Good News and Bad News About the Lagoon
The good news is that the water in the lagoon is cleaner today than any time in the past eight years.
That’s the conclusion of Indian Boundary Park Supervisor Phil Martini, based on weekly readings of algae, solid matter and pH levels measured by a private company contracted by the Chicago Park District.
The reason for the cleanliness is part of the bad news: the absence of ducks and geese, which foul the water with their feces. And with no ducks or geese to feed, park users have no reason to throw bread or other harmful organic matter into the lagoon in the mistaken belief they are feeding the waterfowl. In fact, such food is bad for the birds, fills their stomachs with avian junk food, and as the food decomposes, it further threatens the lagoon water.
So, who evicted the ducks and geese? Two reasons: two huge (and we mean really big) snapping turtles that lurk in the water. It didn’t take the ducks and geese long to realize they really weren’t wanted in the lagoon as long as the snappers were active. Some park users say the occasional (unconfirmed) sighting of a coyote in the park’s early hours added to the hostile fowl environment.
In any case, the ducks and geese departed -- and the great blue heron, too -- to the disappointment of many lagoon visitors.
Advisory Council Secretary Leta Dally, who has become a champion of the lagoon’s condition, says that the snapping turtles are a hazard, and should be removed. Additionally, a couple score of red-eared sliders also have outstayed their welcome. The smaller turtles doubtless were plunked in the lagoon by former owners who thought they were disposing of their pets in a humane way.

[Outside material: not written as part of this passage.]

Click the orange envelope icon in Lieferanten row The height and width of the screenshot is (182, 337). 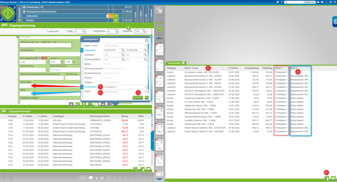tap(111, 16)
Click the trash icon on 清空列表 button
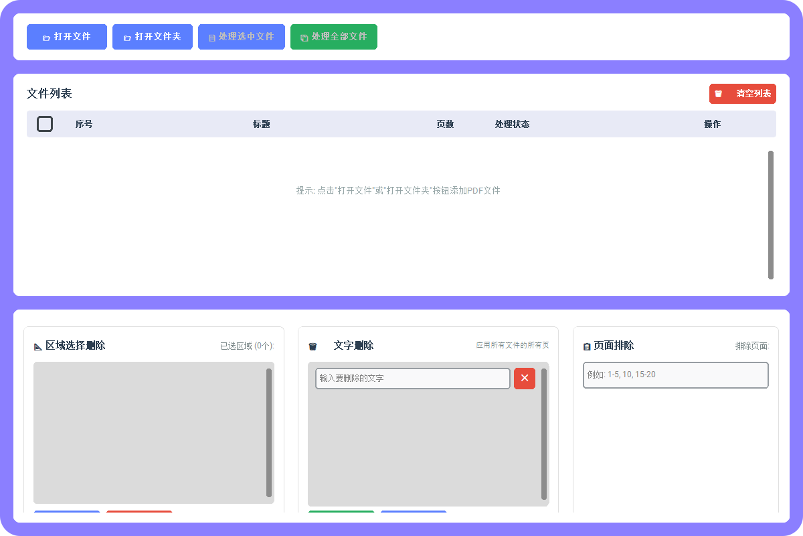This screenshot has height=536, width=803. tap(719, 94)
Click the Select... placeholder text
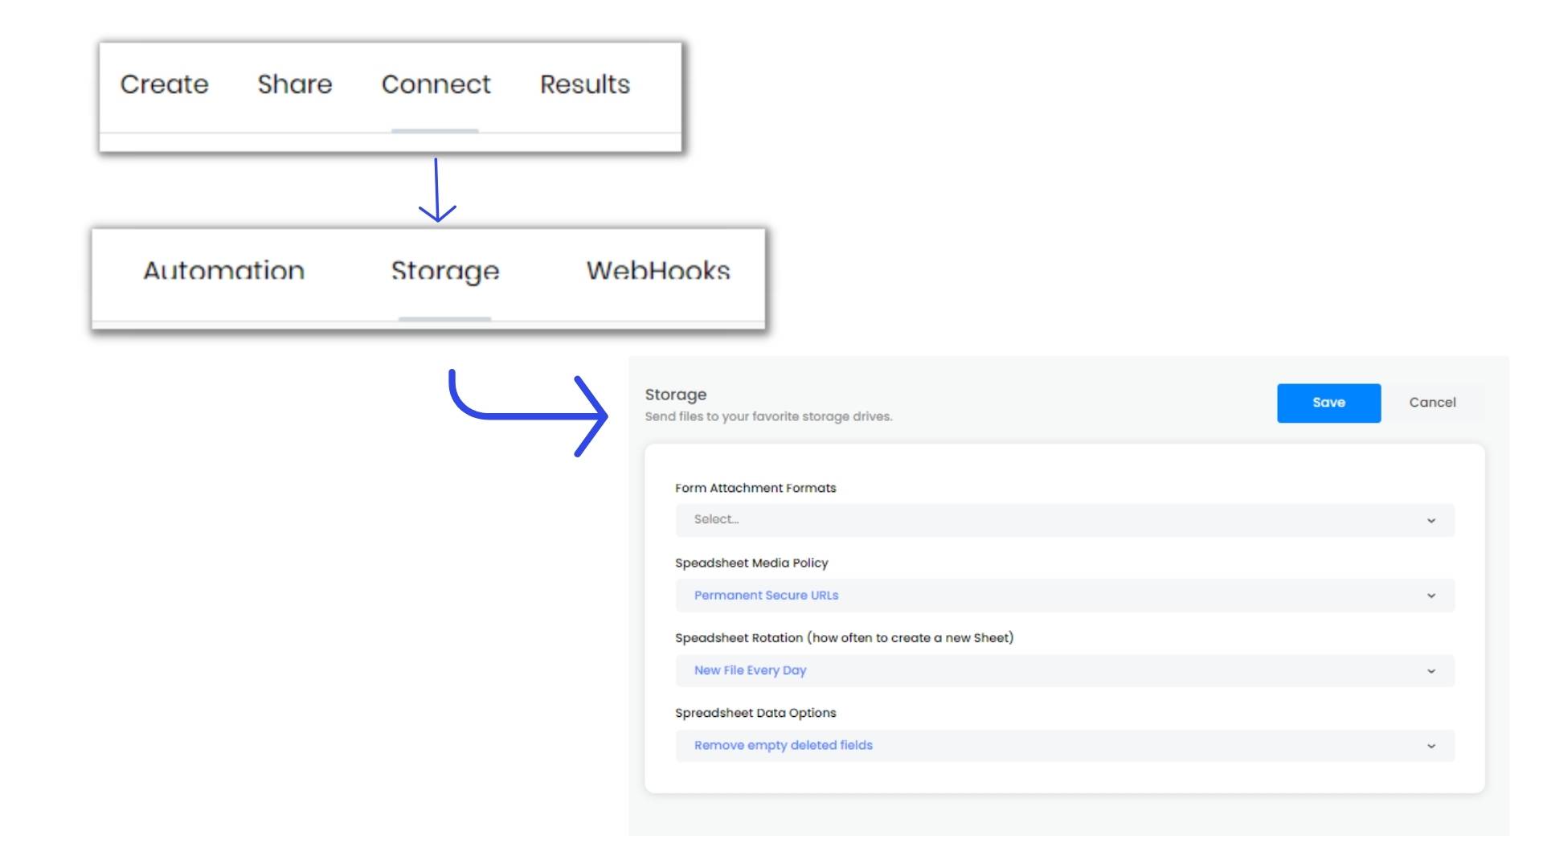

“I Googled how to catch these critters, and I think we proactively need to pursue finding the right people to remove them,” probably at the Illinois Department of Natural Resources or the Chicago Park District, Leta says. Her research continues.
If the fowl return, will park fowl-feeders also resume pumping loaves of bread or grapes into the water? Bad idea, says Daniel Ebel, an Advisory Council member and active naturalist. “There are certain foods that are less harmful than bread for waterfowl,” he says, “but when you list out all of the negatives associated with feeding wild waterfowl, it really is best not to feed them.”
One final update, on the comatose aerator in the lagoon. It hasn’t worked for weeks. Jason Steger, nature areas manager for the Chicago Park District, reports he “tried a couple times to have the aerator/fountain activated, with no luck. It keeps tripping the circuit breaker. I am going to have the aerator pulled” to repair it or replace it.